I’m not sure what all of you have been taught about the Holocaust, but my teachers always considered it a vital subject for students to learn, so that it never happens again. Knowledge is power and inaction is just as bad as villainy, right? Unfortunately, it is clear that anti-Semitic sentiment is present in our nation which is supposed to embrace faith of all kinds.
A few weeks ago in the Midwood section of Brooklyn, three cars were torched and the words “fuck the Jews”, “KKK” and “SS” were drawn on benches to mark the anniversary of Hitler’s Kristallnacht, or Night of Broken Glass.
Quick synopsis: November 9 and 10, 1938 in Nazi Germany and parts of Austria — the Nazis destroyed synagogues, shops, and entire towns to terrorize the Jews. Seventy-three years later to the day, neo-Nazis in Brooklyn were making sure that Jews fear for their lives. Several Jewish residents in this neighborhood are Holocaust survivors, and this incident produced flashbacks to the inhumanity and cruelty they suffered.
Jewish students at universities across the country have fallen victim to odious behavior too, in the past decade. In fact, in 2006, the U.S. Commission on Civil Rights released a study that documented an alarmingly high rate of anti-Semitism on college campuses.

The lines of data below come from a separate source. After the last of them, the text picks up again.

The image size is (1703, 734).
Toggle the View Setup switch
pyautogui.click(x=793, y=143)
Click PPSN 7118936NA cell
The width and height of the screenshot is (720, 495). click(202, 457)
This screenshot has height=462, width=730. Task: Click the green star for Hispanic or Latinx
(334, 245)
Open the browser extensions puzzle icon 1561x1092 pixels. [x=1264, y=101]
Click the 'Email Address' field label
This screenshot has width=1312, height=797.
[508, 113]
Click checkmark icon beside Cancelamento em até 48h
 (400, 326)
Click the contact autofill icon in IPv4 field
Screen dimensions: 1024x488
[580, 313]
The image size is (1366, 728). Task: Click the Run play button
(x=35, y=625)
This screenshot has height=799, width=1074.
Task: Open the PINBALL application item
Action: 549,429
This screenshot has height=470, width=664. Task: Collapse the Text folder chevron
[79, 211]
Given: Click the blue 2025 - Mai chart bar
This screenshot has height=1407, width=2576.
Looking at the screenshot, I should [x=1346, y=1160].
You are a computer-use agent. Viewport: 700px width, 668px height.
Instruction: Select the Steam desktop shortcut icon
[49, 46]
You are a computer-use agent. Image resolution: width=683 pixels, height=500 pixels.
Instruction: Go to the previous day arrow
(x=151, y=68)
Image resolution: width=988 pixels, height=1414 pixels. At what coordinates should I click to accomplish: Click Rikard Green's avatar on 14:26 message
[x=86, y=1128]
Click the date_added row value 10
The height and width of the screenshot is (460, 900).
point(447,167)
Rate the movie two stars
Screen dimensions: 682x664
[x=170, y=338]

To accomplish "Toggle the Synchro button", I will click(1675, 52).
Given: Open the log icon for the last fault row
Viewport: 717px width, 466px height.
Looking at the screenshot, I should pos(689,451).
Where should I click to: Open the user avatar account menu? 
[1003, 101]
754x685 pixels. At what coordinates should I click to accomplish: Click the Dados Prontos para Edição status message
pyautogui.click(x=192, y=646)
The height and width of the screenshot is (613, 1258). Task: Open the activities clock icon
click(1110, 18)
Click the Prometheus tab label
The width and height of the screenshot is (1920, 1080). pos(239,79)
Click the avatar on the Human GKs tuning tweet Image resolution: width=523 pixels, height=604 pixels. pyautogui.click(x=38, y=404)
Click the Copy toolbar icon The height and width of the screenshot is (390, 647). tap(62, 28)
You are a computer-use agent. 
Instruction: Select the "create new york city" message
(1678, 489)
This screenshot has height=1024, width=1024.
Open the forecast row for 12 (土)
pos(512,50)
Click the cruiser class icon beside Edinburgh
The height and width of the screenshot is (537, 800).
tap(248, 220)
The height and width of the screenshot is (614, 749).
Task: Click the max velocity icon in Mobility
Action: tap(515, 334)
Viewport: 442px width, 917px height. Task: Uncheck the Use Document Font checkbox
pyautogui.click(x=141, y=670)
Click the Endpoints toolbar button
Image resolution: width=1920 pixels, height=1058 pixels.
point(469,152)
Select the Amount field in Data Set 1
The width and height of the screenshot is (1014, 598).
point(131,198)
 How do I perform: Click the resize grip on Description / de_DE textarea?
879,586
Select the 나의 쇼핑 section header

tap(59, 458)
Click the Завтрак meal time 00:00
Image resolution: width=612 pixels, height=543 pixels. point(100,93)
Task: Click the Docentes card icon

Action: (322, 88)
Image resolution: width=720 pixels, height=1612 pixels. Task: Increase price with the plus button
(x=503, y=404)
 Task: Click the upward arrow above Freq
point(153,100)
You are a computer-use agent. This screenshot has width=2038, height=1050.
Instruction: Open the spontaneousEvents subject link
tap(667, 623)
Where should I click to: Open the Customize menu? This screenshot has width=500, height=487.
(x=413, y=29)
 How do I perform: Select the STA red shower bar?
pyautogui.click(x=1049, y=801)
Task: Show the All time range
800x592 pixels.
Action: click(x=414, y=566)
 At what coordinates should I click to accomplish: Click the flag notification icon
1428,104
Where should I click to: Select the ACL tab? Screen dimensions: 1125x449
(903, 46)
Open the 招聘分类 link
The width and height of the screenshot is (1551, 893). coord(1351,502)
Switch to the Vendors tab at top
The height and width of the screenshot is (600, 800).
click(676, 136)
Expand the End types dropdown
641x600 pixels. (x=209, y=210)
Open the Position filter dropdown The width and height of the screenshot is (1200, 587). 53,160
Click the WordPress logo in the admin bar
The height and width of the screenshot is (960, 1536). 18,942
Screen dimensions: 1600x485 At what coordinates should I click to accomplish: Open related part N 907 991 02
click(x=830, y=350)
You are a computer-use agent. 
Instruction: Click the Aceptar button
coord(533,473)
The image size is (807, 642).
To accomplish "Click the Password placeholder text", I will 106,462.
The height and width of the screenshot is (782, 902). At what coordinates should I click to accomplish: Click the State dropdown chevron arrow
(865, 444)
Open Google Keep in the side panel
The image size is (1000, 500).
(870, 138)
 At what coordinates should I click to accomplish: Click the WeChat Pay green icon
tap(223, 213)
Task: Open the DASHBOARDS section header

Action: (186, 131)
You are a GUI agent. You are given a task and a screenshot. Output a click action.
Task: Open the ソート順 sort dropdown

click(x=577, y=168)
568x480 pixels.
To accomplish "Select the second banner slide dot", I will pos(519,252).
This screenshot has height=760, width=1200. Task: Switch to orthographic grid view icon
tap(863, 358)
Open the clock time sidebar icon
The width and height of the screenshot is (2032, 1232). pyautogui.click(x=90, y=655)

Six years later, we don’t have to look far for evidence of hatred. According to Brooklyn police, there were beer bottles lying all over the ground near the site of the vandalism, and one detective said it “looks like they had a party.” This anti-Semitic party, fueled by historical knowledge (creepy!) resulted in thick black smoke pouring from the torched cars. The vandals woke up several horrified residents on the block in the middle of the night. It is clear that Corona bottles and detailed knowledge of the Holocaust make for a terrifyingly ironic combination.
Following the violence, state and city elected officials and Jewish leaders marched in Midwood on Sunday, November 13 to rally for tolerance, acceptance and better security in their neighborhood. But the hatred continues. Just last week, someone defaced the Avenue J subway stop in the neighborhood, adding the letter “EW” to make a sign read “Avenue Jew.” Police are still looking for the perpetrator.